The implosion of SVB and the recent banking crisis provide a cautionary tale for non-profit boards of directors. In his book, Ten Basic Responsibilities of Nonprofit Boards, Richard T. Ingram writes that boards of directors have a duty to “protect assets and provide financial oversight” for the non-profit organizations entrusted to their care. See Ten Basic Responsibilities of Nonprofit Boards, ch. 7, pp. 51-64.  Generally, boards carry out their fiduciary duties through a finance committee of selected board members. The finance committee ensures that the non-profit’s financial resources are managed appropriately without being subject to undue risk.  See Ingram at pp. 58-59.

The caveat about not subjecting the non-profit’s financial assets to undue risk ties into the issues raised by the March 2023 banking crisis. Under the FDIC, bank deposits — for both individuals and businesses alike—are only ensured up to $250,000. Unlike the federal government’s actions regarding SVB and Signature Bank, deposits in excess of this limit may or may not be recovered in the event of a run on the bank and an ultimate bank failure.

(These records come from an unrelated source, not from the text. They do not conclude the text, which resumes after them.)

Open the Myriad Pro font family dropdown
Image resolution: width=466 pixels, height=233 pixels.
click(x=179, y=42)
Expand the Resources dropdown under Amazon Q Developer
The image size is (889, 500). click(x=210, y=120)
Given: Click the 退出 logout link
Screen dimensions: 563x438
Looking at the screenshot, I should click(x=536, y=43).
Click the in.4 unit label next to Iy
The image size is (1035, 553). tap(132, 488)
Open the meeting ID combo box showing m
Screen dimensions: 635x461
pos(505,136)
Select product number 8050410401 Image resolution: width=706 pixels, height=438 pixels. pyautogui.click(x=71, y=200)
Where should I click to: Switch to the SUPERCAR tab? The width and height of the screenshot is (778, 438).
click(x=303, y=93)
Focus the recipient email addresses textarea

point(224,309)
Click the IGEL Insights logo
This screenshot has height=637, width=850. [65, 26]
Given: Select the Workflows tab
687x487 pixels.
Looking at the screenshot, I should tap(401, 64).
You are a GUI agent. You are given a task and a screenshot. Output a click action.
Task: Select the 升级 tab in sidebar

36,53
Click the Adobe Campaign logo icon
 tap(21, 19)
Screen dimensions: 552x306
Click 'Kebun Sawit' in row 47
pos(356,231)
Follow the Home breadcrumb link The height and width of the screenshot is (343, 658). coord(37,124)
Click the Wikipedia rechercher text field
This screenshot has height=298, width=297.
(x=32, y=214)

There may be strong business reasons for non-profit organizations to maintain liquidity of financial resources in excess of the FDIC threshold. But board finance committees need to think about the best ways to protect these financial assets within the current FDIC-insured limits. 

I am a member of a non-profit board of directors where I also serve as the organization’s Treasurer. This non-profit has its banking operations headquartered with one of the four largest banks in the country. Last year, due to complaints about the lack of customer service from the organization’s current bank, the finance committee approved a recommendation from the executive director and chief financial officer to move the organization’s banking business to the regional bank where the non-profit’s investments were being managed. The transfer of the bank accounts, for reasons beyond the scope of this article, dragged on for months and still had not occurred at the time of the SVB implosion. 

So, what actions did we take and what actions should a board finance committee take? The good news is that our investment management team reached out to us almost immediately to assure us that our organization’s investment portfolio was safe. We remained in almost daily contact with them throughout the banking crisis.

Secondly, we decided to “pause” the transfer of the organization’s bank accounts to this regional bank until we had the opportunity to re-assess the situation. Ultimately, the executive director and I asked the chief financial officer to research several other community banks near the organization’s offices and provide a recommendation to the finance committee. 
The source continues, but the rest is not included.